Was die inhaltlichen Reformaspekte angeht, so hat die CSV eine klare Vorstellung der Neuregelung und ist prinzipiell für eine Zusammenlegung der Kirchenfabriken. Allerdings sollte es eine Kirchenfabrik pro Gemeinde geben. Im Sinne des kommunalen Autonomieprinzips soll jede Gemeinde selbst entscheiden, ob sie sich an der Erhaltung der Kirchengebäude finanziell beteiligt oder nicht. Die CSV spricht sich für die Schaffung einer „Mutuelle“, einer Art Versicherungsgesellschaft, für Kirchenfabriken aus.
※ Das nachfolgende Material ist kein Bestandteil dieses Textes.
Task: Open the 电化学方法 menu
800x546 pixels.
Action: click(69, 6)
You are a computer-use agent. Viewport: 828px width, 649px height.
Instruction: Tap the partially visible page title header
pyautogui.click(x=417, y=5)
Diese neue Struktur soll über Gebühren, die von allen Kirchenfabriken bezahlt werden gespeist werden und sie soll im Fall eines Defizits einer Kirchenfabrik, finanziell für dieses aufkommen.
Nachfolgend die Kritik der CSV am Regierungsprojekt in zehn Punkten:
1. Die Regierung hat ausschließlich mit dem Erzbistum gesprochen und verhandelt. Schlimmer noch, die Regierung hat bewusst den direkten Dialog mit Kirchenfabriken und Gemeinden verweigert. Diese Vorgehensweise widerspricht nicht nur der – meistens nur angekündigten und selten in die Tat umgesetzten – Dialogbereitschaft der Regierung und der Mehrheitsparteien, sie ist auch juristisch gesehen mehr als fragwürdig. Das Erzbistum ist nur einer der betroffenen Akteure. Kirchenfabriken auf der einen und die Gemeinden auf der anderen Seite sind die anderen wichtigen Akteure. Mit ihnen hätte der Dialog gesucht und verhandelt werden müssen.
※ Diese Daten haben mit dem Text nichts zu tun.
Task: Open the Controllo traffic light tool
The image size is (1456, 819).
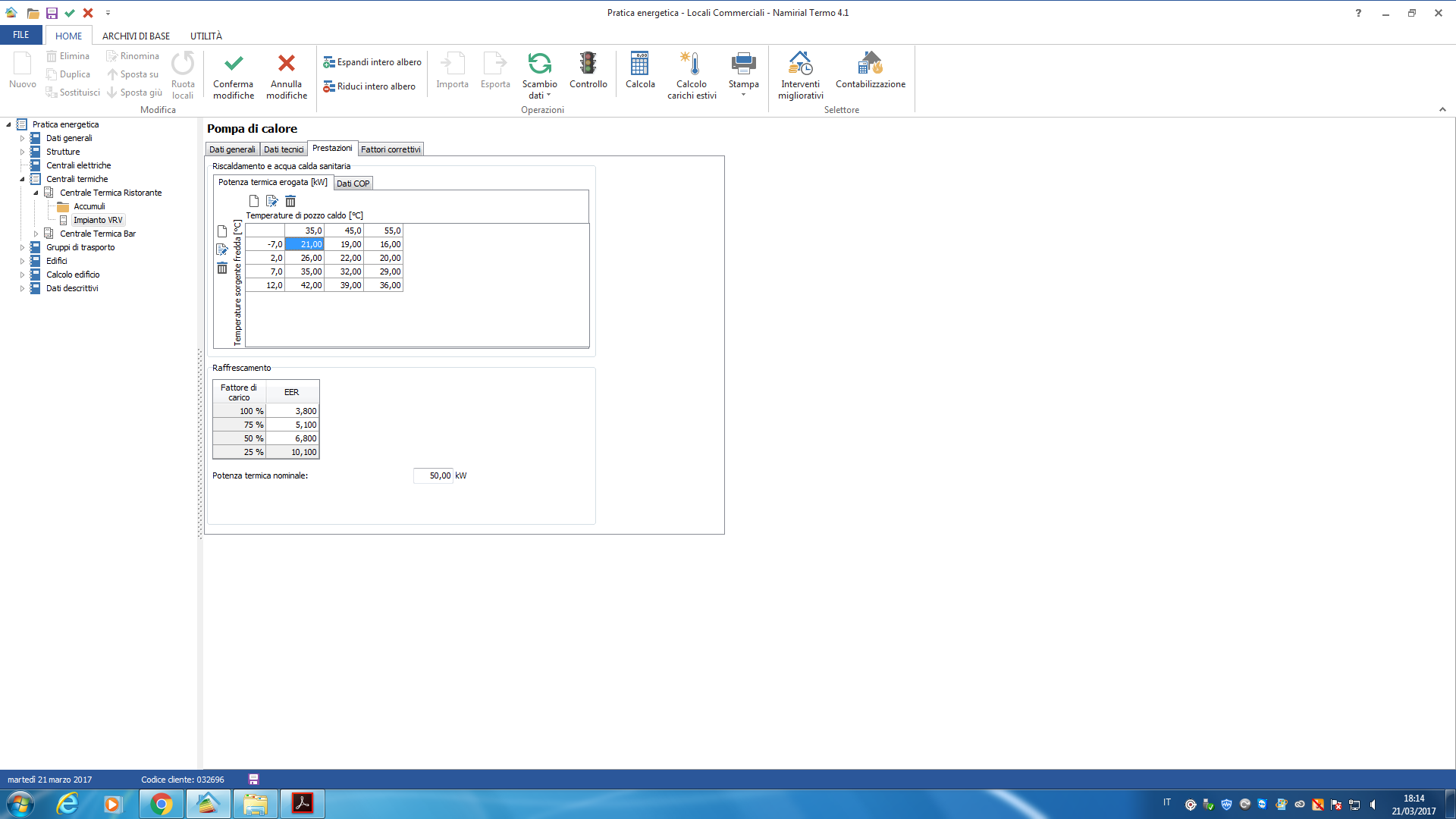Action: [588, 64]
2. Artikel 22 der Verfassung regelt die Beziehungen zwischen dem Staat und den Glaubensgemeinschaften. Laut diesem Artikel darf der Staat mit den Glaubensgemeinschaften eine Konvention aushandeln, wenn es sich um die Nominierung der Geistlichen bzw. um die Beziehungen zwischen dem Staat und den Glaubensgemeinschaften geht. Da die Konvention vom 26. Januar 2015 zwischen dem Staat und dem Erzbistum nicht nur die Frage der Zukunftsbeziehungen zwischen Staat und Glaubensgemeinschaft betrifft, sondern über das Vermögen Dritter bestimmt, hätte die Konvention von den Kirchenfabriken und den Gemeinden unterzeichnet werden müssen.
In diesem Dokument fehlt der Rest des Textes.